[Opening RECORDS section]

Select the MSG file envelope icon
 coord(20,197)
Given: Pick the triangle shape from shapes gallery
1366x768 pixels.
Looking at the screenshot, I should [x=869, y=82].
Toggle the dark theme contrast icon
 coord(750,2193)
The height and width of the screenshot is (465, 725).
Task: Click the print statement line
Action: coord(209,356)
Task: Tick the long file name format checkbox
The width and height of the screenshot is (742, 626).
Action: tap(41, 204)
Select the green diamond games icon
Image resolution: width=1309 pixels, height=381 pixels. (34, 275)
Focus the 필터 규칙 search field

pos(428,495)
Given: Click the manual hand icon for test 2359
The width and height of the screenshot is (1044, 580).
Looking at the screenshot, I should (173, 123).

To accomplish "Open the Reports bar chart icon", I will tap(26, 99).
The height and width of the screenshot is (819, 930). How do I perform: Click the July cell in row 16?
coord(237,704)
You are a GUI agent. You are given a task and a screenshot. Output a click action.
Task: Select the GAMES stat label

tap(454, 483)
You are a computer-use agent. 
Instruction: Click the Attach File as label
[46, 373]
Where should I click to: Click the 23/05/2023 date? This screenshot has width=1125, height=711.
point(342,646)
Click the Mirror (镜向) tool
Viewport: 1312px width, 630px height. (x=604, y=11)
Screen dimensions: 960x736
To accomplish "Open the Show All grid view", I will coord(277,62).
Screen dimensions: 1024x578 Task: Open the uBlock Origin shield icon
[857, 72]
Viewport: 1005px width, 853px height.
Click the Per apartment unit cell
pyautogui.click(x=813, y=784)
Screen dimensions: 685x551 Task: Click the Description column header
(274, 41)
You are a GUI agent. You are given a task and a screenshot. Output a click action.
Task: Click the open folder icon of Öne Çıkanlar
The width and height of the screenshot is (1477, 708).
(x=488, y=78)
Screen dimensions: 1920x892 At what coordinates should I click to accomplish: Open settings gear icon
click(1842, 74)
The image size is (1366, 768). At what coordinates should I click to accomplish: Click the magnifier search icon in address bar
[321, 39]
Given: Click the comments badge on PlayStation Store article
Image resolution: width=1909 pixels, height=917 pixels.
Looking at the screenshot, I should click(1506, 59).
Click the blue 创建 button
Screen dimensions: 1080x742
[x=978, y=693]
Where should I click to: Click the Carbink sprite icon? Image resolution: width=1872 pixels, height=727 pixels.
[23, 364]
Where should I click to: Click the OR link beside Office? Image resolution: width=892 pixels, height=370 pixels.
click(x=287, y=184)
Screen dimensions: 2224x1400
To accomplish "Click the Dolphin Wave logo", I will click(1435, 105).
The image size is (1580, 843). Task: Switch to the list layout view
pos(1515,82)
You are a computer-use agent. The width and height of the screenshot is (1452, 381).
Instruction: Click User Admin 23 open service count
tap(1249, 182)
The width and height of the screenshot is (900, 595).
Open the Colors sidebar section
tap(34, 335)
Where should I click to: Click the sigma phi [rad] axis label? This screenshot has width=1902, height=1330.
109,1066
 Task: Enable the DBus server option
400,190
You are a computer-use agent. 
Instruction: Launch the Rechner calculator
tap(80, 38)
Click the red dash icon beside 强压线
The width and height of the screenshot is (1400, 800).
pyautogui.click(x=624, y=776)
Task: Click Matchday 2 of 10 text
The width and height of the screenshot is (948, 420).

[Closing RECORDS section]

WHAT THE TASK REQUIRES: From the listing above, return every line that carries the string "will".

RESPONSE TO THE TASK:
To accomplish "Open the Reports bar chart icon", I will tap(26, 99).
To accomplish "Open the Show All grid view", I will coord(277,62).
To accomplish "Click the Dolphin Wave logo", I will click(1435, 105).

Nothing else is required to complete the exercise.